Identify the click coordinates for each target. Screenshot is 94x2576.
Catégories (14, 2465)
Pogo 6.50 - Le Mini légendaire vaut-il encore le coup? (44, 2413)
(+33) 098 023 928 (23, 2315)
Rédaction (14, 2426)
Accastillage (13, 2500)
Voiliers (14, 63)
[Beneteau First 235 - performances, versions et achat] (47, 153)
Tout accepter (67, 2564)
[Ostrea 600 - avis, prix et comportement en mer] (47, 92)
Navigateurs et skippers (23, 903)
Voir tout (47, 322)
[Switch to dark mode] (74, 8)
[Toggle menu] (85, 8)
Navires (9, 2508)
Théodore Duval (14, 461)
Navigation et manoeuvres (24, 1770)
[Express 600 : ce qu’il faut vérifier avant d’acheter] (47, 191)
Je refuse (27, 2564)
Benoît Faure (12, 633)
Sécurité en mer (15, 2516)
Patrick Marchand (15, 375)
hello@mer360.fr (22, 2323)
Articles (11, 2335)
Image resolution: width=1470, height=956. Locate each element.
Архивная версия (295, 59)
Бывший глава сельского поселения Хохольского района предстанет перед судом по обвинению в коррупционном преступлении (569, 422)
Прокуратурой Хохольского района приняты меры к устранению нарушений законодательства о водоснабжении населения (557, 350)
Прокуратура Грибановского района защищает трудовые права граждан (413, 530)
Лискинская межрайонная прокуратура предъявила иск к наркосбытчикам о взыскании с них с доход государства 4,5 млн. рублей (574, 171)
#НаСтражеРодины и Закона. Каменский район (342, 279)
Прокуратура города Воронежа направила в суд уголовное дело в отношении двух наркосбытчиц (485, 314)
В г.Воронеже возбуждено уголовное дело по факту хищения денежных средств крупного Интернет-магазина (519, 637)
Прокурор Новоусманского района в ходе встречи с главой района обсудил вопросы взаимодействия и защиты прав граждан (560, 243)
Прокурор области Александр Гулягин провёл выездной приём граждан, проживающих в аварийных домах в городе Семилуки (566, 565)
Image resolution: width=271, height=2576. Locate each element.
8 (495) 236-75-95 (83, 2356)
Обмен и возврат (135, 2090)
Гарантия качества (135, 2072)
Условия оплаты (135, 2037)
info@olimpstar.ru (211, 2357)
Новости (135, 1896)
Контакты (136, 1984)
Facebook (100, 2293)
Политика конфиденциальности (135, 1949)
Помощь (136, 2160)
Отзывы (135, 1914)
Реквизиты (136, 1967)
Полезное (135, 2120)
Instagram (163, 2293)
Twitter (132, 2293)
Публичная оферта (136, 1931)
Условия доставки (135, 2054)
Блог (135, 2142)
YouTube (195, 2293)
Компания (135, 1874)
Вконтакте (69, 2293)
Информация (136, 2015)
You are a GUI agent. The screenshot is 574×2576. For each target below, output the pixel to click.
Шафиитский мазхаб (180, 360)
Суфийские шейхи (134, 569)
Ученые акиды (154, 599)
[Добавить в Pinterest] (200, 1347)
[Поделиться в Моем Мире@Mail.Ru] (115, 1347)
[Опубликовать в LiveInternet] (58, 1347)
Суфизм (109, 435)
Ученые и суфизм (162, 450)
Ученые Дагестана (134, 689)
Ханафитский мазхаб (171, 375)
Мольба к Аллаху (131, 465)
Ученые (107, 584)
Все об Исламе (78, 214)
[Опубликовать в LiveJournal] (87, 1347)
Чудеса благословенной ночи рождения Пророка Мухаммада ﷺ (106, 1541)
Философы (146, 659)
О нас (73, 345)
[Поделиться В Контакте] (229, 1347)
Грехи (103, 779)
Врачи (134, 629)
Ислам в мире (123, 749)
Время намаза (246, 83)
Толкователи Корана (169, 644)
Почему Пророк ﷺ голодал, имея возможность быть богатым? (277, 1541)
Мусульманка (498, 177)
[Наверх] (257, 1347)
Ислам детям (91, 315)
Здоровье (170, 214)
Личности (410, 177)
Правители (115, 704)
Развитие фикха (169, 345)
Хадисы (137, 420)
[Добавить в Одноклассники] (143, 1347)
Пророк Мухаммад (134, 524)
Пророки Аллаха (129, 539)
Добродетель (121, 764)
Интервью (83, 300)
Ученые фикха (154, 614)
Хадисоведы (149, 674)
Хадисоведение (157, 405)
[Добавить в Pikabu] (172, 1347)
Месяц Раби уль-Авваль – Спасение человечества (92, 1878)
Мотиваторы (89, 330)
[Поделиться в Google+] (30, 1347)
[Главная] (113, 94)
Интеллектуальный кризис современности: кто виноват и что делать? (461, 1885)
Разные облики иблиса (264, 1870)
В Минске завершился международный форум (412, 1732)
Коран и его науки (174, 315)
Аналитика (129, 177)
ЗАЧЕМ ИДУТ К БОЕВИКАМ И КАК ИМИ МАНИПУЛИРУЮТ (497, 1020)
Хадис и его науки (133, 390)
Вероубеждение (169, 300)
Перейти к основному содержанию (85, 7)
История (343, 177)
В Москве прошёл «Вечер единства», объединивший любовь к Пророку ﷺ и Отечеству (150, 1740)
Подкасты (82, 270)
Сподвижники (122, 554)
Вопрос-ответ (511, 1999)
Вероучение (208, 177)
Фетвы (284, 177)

----------

* [Your goal]
Could you state how many lines above include the word "Опубликовать"? Reply with that number alone.

* [Exercise answer]
2